My understanding is that a Bigsby has some vintage vibe, which is probably what your friends are latching on to. I know some guitarists like the twangy tone for rhythm guitar parts, but personally I think they’re nuts. Bigsbys suck.
I had a Bigsby that had been retrofitted onto an old Kay archtop, and it suuuucked. It would go out of tune if you sneezed on it, sounded really hollow, and that bigass paddle got in the way of my mute-picking (I’m left-handed and had a righty guitar and trem). Even moving it out of the way, the mounting bit stuck out a lot
The biggest issue was how it affected the Kay bridge - the guitar had a floating bridge where the bridge was a long threaded bolt, and the saddled were six round nuts, with notches where the strings sat. The string spacing was set by moving six little round nuts back and forth - actually a pretty good system, despite the complete lack of intonation.
However, every time I gave the Bigsby a yank, it would of course drag the strings over the bridge saddles and (you know where I’m going with this) change the string spacing on the lower wound strings, because the friction from the winding would drag the saddle along with the string.
I hated that thing - I eventually swapped it out with a makeshift trapeze tailpiece made from a cabinet hinge and a couple other parts, and that sounded much better.
Not all whammy bars are created equal - there are many different designs for many different uses. Heck, Leo Fender himself tried to introduce a different freakin’ trem design on any new model he came out with - Jazzmaster and Jaguars and other models - eesh.
A Floyd Rose locking trem is good for super-aggressive dive-bombs and Steve Vai-fancy techniques like using the trem for up-bends or bouncing it to get weird effects. That is extreme whammy use (and abuse if you ask me)
A Bigsby is for accent work - giving it a little wiggle at the end of chords, or to do little things like depressing it a bit, hitting the note, and then letting up on it so it comes into tune. They are VERY subtle and nuanced - look at videos of Brian Setzer playing Sleepwalk to get a sense of how they can be used to color your playing. They are more suited to playing that is very clean, like rockabilly or country, with a little reverb and/or slapback echo and you hit a shimmery chord and waggle the Bigsby to give it that liquid quality at the end of the strum…

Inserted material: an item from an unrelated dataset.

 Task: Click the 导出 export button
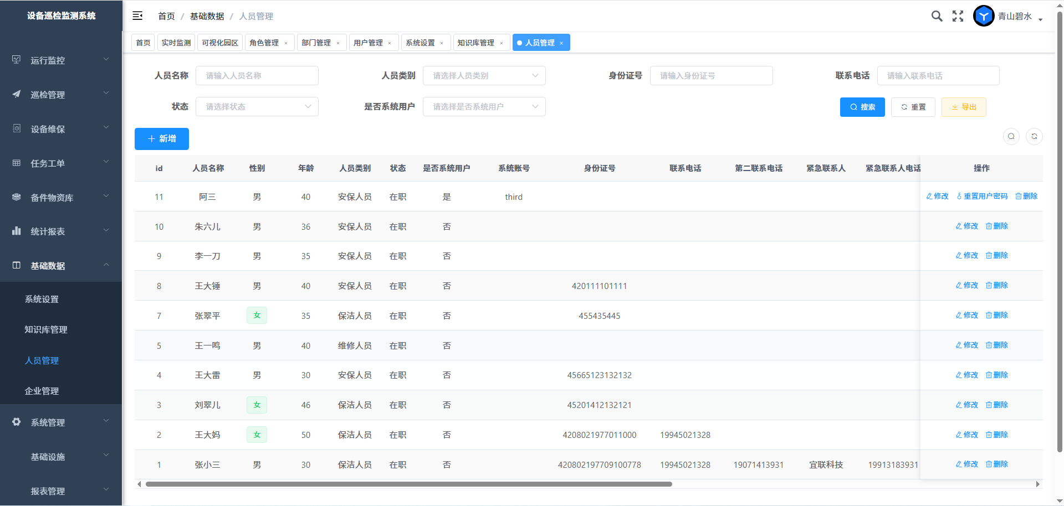(x=964, y=107)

if you use a Bigsby outside its normal use range, the sucker won’t work. I wonder if you are trying dive-bomb-y type uses and the Bigsby simply can’t handle it?
I currently don’t have a guitar with a Bigsby - if I was allowed to have an unlimited guitarsenal (and I was allowed to refer to it in mixed company as a “guitarsenal” ) I would certainly have one. But they are a specialized-use guitar to me - clearly I am NOT Brian Setzer, who lives on his Bigsby - and the tuning hassles endemic to any whammy-equipped guitars will keep it that way for me…
what Wordman said, pretty much exactly.
hey do lend a certain tone to hollow-body guitars, due to their construction. To my ear they’re a little more electric sounding than a classic floating bridge (a la Selmer guitars etc) but not as solid and well ‘grounded’ as a fixed bridge.
But if you’re going to use it, as mentioned above, subtlety and nuance is the way to go.
To tell you the truth, I hardly ever use the whammy when I play. In the rare event that I do, it is definitely more “nuance” than “dive bomb”. But the tuning issues are really what kills me about that trem. Even if I don’t touch it, it seems like it still wreaks havoc with my strings - I swear, I gotta retune that guitar after every single song…
Well, it could be a number of things causing tuning issues. #1 in my mind would be the tuners – cheaper ones can be really shaky. But I’m sure that Bigsby isn’t helping.
I suggest unloading that guitar, as reluctantly as possible – gosh you hate to part with it! – on one of your admiring friends. Then go take the money and get something else.
I don’t have any such trouble with my Gretsch Country Club. The trouble I do have is that waggling the Bigsby makes the wood of the guitar face creak. The Country Club is a fully hollow bodied guitar with no center block under the spring post. I’m always afraid that someday the wood will crack!
Sounds like you should take it to a tech and ensure it is set up properly. If it is not, you can get it set up and give it a fair tryout. If it is set up properly - and the rest of the guitar is set up properly and you/your tech think it should be able to stay in tune reasonably well - then it may be your playing style. If, like me, you rest your picking hand pretty heavily on the bridge, you may be throwing it off - which means you would need to consider modifying your style when playing that particular guitar - or you need to do what **squeegee **said - flip it.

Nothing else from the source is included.